À la Maison départementale des personnes handicapées (MDPH), on répond que la date limite pour réaliser les travaux était bel et bien 2015 lorsque la loi a été promulguée. Mais peu à peu, il est apparu que le coût d’une telle opération était trop important et que les dépenses avaient besoin d’être davantage échelonnées. Selon la Maison du handicap, des dérogations devraient donc être délivrées pour 2020.
« La faute à la municipalité précédente si Strasbourg a pris du retard » sur les travaux de mise aux normes, selon Marie-Dominique Dreyssé :
« C’est un gros budget. Rien que pour les diagnostics, c’est à dire pour lister les bâtiments ayant besoin de travaux pour être mis aux normes d’accessibilité, le coût s’élève à 1 910 000 d’euros. Et je ne vous parle même pas des travaux en eux-mêmes. Le plus dur a été la mise en route de tout ce système. La CUS a commencé à se pencher sur la question seulement en 2008. Si Fabienne Keller avait lancé le processus dès 2005, nous aurions moins de retard. »

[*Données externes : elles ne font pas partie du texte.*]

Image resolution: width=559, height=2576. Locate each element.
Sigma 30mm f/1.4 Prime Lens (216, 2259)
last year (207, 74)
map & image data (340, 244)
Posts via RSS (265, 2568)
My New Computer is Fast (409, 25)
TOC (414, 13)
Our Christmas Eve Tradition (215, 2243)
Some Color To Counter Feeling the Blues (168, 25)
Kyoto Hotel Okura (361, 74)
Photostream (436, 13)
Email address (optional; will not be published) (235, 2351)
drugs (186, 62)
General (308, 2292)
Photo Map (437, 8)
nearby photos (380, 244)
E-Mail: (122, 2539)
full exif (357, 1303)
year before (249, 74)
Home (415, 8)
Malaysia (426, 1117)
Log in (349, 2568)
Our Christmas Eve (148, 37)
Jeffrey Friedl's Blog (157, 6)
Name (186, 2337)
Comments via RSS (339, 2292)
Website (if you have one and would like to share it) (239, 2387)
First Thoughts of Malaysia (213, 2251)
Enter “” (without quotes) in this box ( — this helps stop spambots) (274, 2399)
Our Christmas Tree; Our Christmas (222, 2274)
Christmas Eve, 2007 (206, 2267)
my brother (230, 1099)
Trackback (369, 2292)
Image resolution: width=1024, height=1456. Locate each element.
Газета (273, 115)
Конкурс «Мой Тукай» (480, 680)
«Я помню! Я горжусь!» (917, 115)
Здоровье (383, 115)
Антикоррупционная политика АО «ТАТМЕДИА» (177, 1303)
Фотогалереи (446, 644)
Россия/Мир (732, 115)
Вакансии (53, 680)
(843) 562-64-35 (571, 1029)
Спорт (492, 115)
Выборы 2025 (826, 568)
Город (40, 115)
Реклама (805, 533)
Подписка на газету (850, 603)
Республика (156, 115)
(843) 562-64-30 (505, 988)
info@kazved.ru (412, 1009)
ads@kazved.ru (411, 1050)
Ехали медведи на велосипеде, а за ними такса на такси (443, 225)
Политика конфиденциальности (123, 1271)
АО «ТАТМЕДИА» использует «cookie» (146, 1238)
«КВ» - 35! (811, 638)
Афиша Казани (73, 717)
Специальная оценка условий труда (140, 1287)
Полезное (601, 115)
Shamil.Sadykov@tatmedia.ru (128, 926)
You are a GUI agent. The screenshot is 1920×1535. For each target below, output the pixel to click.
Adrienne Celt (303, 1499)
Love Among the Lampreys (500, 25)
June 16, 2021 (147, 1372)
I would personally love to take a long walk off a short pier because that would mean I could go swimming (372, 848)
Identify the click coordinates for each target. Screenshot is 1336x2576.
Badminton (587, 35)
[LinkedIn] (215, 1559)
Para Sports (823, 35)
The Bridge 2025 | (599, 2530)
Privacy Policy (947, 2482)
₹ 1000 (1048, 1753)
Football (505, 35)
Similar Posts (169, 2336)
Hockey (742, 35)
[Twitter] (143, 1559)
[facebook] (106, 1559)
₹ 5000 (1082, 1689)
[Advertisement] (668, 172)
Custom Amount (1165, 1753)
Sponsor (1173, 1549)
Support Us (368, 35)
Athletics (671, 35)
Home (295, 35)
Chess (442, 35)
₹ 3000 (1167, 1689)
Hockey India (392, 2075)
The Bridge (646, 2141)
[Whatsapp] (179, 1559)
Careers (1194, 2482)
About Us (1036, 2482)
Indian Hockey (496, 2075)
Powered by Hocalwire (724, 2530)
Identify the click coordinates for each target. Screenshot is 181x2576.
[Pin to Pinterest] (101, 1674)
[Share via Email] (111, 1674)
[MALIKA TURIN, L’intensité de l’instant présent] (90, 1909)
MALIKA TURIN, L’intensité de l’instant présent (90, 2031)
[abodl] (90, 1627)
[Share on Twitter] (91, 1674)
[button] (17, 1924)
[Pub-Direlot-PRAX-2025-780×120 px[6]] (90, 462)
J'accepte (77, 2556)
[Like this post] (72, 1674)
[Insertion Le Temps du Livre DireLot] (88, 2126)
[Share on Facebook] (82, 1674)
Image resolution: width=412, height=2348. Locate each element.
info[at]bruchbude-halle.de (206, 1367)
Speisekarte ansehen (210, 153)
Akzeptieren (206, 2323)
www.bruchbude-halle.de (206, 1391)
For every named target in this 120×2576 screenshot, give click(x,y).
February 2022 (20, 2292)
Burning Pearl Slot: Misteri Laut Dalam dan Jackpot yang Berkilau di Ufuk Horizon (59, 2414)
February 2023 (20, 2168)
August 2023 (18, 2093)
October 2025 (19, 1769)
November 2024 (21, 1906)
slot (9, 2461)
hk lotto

De son côté la sénatrice UMP du Bas-Rhin et candidate à la mairie de Strasbourg, Fabienne Keller, assure avoir commencé à travailler sur l’accessibilité des lieux publics avant même la loi de 2005 et met en garde la municipalité actuelle :
« Il faudrait être plus vigilant sur les nouveaux équipements. Par exemple, la place d’Austerlitz et l’allée Joséphine à l’Orangerie ont fait débat : des travaux ont été fait sans penser à cette question d’accessibilité. Nous, quand nous avons réaménagé le parvis de la gare, l’accès pour tous faisait partie de nos priorités. »
Et lorsque la mise aux normes d’accessibilité des lieux publics sera enfin terminée, le nouveau combat de Stéphane Knoerr sera de pouvoir accéder à ces bâtiments par l’entrée principale, et non par l’arrière. « J’ai l’impression qu’on cherche à cacher les handicapés. Pour accéder à l’aéroport de Strasbourg, ils nous font passer par ce qu’on pourrait appeler les coulisses de l’aéroport. Je pense que je connais tous les couloirs possibles et inimaginables de cette plate-forme », ironise Stéphane.